Clinical Trial Finder

Inclusion Criteria:

• - Be or have suspected Group 1 pulmonary hypertension as defined by the Nice 2013 Clinical Classification.

this includes idiopathic, heritable, drug- or toxin-induced pulmonary hypertension associated with connective tissue disease or congenital heart disease.

• - Have a Body Mass Index (BMI) ≤35 kg/m2, - Female participant is eligible to participate if she is not pregnant or breastfeeding, and at least one of the following conditions applies: She is a woman of nonchildbearing potential (WONCBP) or is a WOCBP and using a contraceptive method that is highly effective (with a failure rate of <1% per year), with low user dependency or be abstinent from heterosexual intercourse as their preferred and usual lifestyle (abstinent on a long term and persistent basis) - Male participants are eligible to participate if they agree to the following during the intervention period and for at least 14 days, corresponding to time needed to eliminate study intervention(s) after the last dose of study intervention)] Be abstinent from heterosexual intercourse as their preferred and usual lifestyle (abstinent on a long term and persistent basis) and agree to remain abstinent or must agree to use contraception unless confirmed to be azoospermic (Vasectomized) or secondary to medical cause.

• - Have a clinical indication for right heart catheterization (RHC) as part of initial work-up or ongoing medical management.

• - Panel A: Have history of RHC within 3 years of starting study medication demonstrating mean pulmonary artery pressure of ≥ 27 mmHg and pulmonary vascular resistance (PVR) of ≥ 300 dynes/sec/cm5.

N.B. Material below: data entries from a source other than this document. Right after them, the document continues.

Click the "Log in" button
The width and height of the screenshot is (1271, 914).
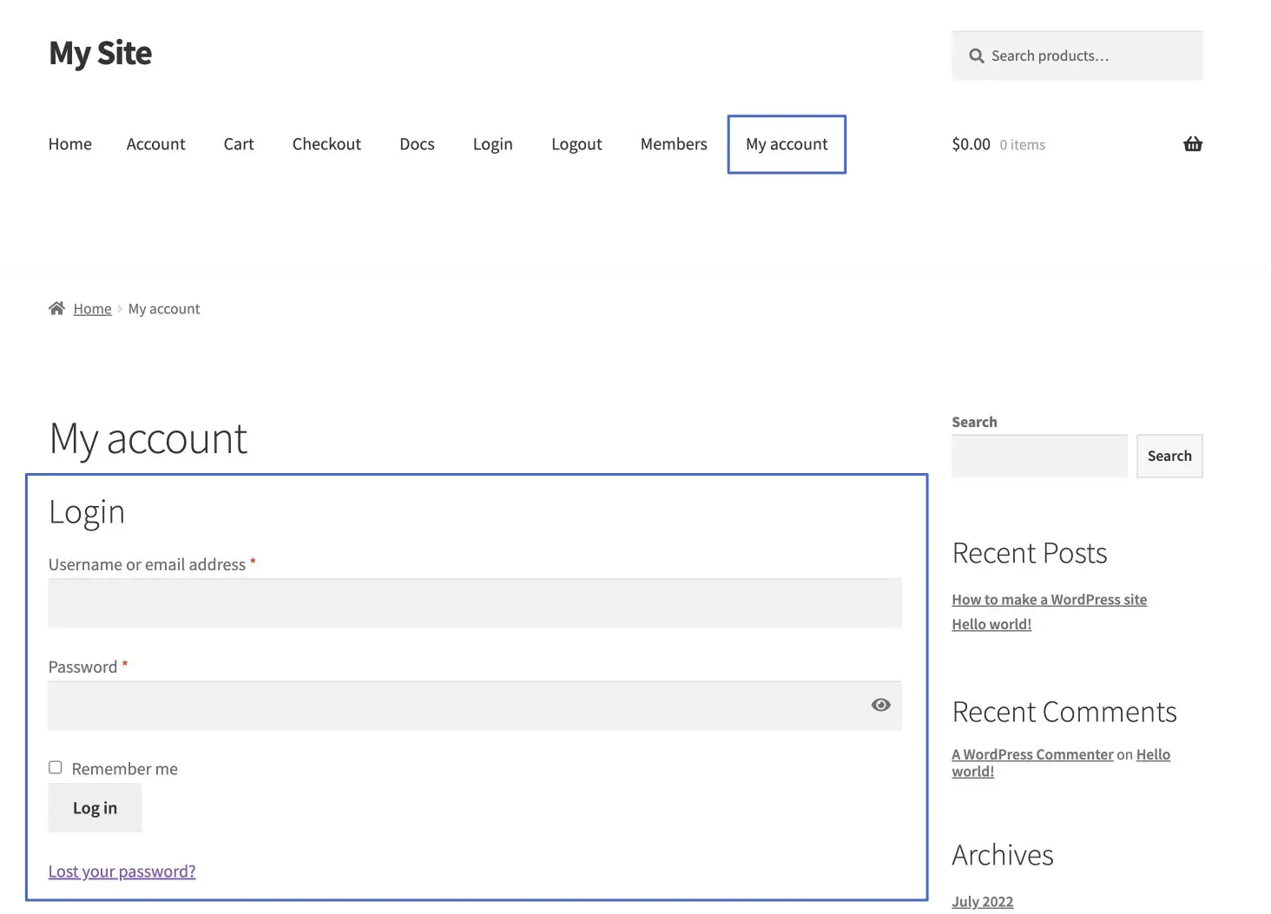[94, 807]
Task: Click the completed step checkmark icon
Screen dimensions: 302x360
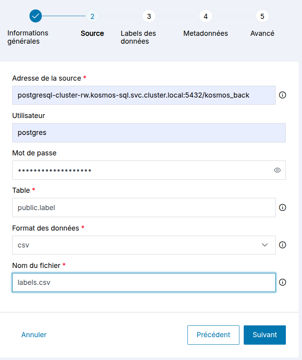Action: tap(35, 16)
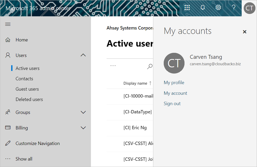The height and width of the screenshot is (167, 257).
Task: Click the CT account avatar in header
Action: (x=249, y=8)
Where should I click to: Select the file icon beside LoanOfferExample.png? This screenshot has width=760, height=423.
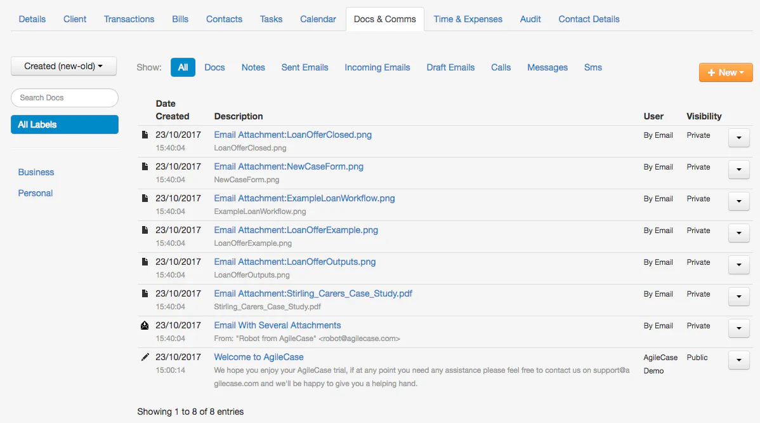(x=145, y=229)
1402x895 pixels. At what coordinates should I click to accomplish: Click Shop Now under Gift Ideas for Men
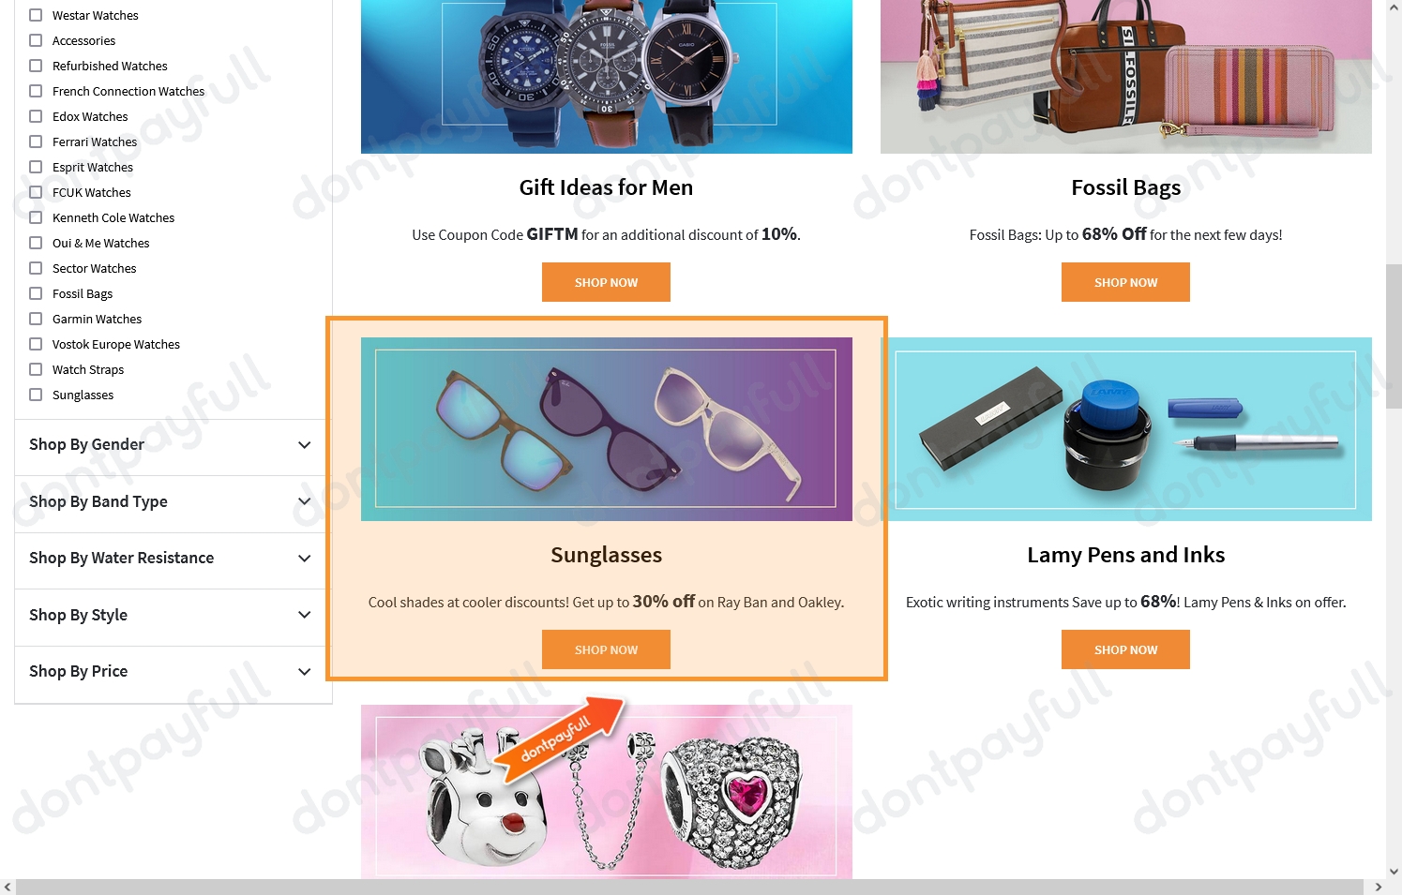[x=606, y=282]
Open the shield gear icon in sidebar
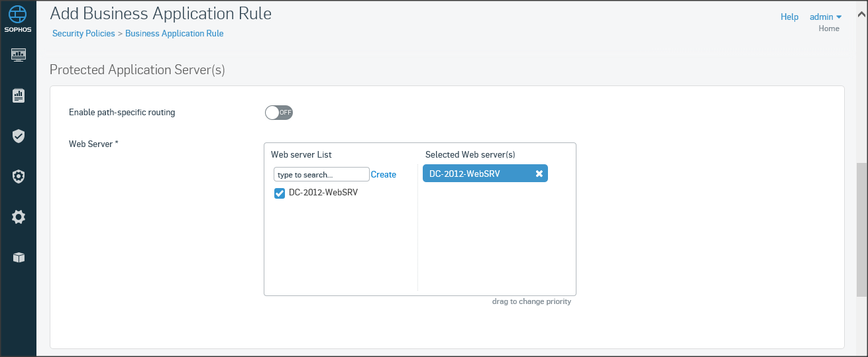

• - Panels B/C/D: Have history of RHC within 3 years of starting study medication demonstrating mean pulmonary artery pressure of ≥ 27 mmHg and PVR of ≥ 300 dynes/sec/cm5 OR have an echocardiogram performed by the investigator at screening or within 1 year of screening demonstrating pulmonary artery systolic pressure ≥ 50 mmHg in conjunction with 1 or more of the following: tricuspid regurgitation velocity > 3.0 m/s and or significant right heart enlargement and or reduced right heart function.

Exclusion Criteria:

• - Has pulmonary hypertension subtypes including the following according to Nice 2013 Clinical Classification: human immunodeficiency (HIV) infection, portal hypertension, schistosomiasis, chronic hemolytic anemia, pulmonary veno-occlusive disease (PVOD) and or pulmonary capillary hemangiomatosis (PCH), persistent pulmonary hypertension of the newborn (PPHN), pulmonary hypertension owing to left heart diseases, left ventricular systolic dysfunction, left ventricular diastolic dysfunction, valvular disease, congenital/acquired left heart inflow/outflow tract obstruction and congenital cardiomyopathies, pulmonary hypertension owing to lung diseases and/or hypoxia, Chronic obstructive pulmonary disease, Interstitial lung disease, other pulmonary diseases with mixed restrictive and obstructive pattern, sleep-disordered breathing, alveolar hypoventilation disorders, chronic exposure to high altitude, developmental abnormalities, pulmonary hypertension defined as chronic thromboembolic pulmonary hypertension [CTEPH]), pulmonary hypertension with unclear multifactorial mechanisms, hematologic disorders: chronic hemolytic anemia, myeloproliferative disorders, splenectomy, systemic disorders: sarcoidosis, pulmonary Langerhans cell histiocytosis, lymphangioleiomyomatosis, neurofibromatosis, vasculitis, metabolic disorders: glycogen storage disease, Gaucher disease, thyroid disorders, others: tumoral obstruction, fibrosing mediastinitis, chronic renal failure, segmental pulmonary hypertension.

• - Has a history of clinically significant endocrine (not including stable diabetes mellitus), gastrointestinal, cardiovascular, hematological, hepatic (not including chronic stable Hepatitis C), immunological, renal, respiratory, genitourinary, or major neurological (including stroke and chronic seizures) abnormalities or diseases.

• - Is mentally or legally incapacitated, has significant emotional problems.

• - History of cancer (malignancy) except nonmelanomatous skin carcinoma or carcinoma in situ of the cervix or other malignancies which have been successfully treated 10 years prior to screening.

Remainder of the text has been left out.